I remember when I was 10, and how I thought that monsters lived in the darkness, ready to chop me into pieces and eat me if I dared even close my eyes for a second, and my fears only grew worse and worse with every night I couldn't sleep out of fear that they would snatch me from under the bed and take me down with them.

I would tell my parents about it, but they wouldn't listen. They just thought it was a normal childhood fear, and whenever I woke them up about a noise coming from my closet, they would just tell me to go back to sleep. But I couldn't. I would stay awake for the next few hours, flashlight in hand, waiting for my clock to hit 6 AM and for the sun to slowly start pouring in as I finally fell asleep- until an hour later when my parents would wake me up.

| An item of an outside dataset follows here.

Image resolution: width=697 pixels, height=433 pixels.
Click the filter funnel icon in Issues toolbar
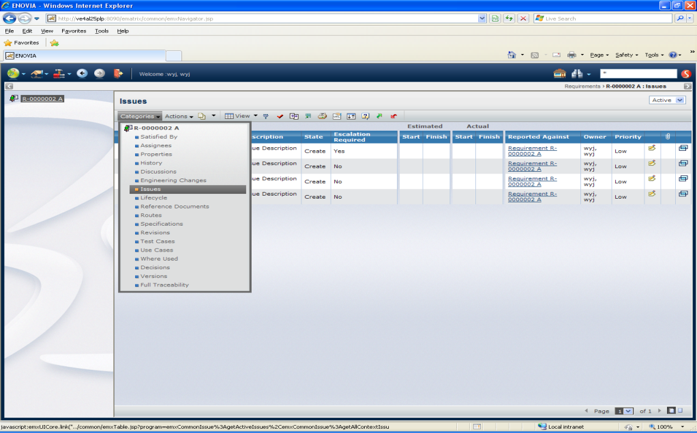coord(266,116)
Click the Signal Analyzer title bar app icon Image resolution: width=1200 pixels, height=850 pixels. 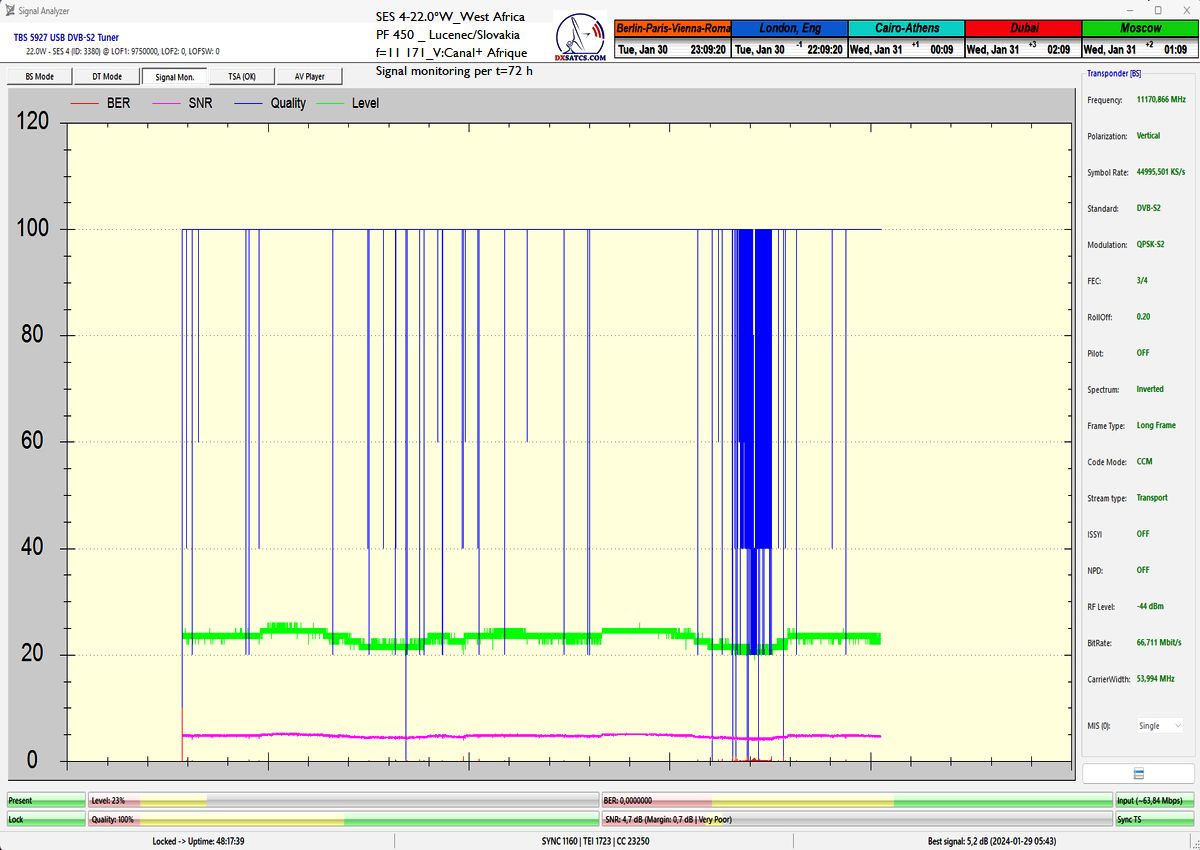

This triggered a sort of insomnia that prevented me from sleeping at all, even after my fear of monsters became more and more irrational to me, and even my dad had to admit that it wasn't healthy, so they took me to something they called 'sleep therapy' that was supposed to cure my insomnia, but it didn't really work. At last, the doctor suggested sleep medication, and out of sheer desperation, my parents accepted.

It helped for the first few nights, but soon things started going out of control. I started seeing shadows in the corner of my room, but whenever I turned over to look at it, it disappeared, only to return in my peripheral vision a few seconds later. There were also sounds- groaning, whispering, mumbling, all of which felt like they were coming from something right next to my ear. 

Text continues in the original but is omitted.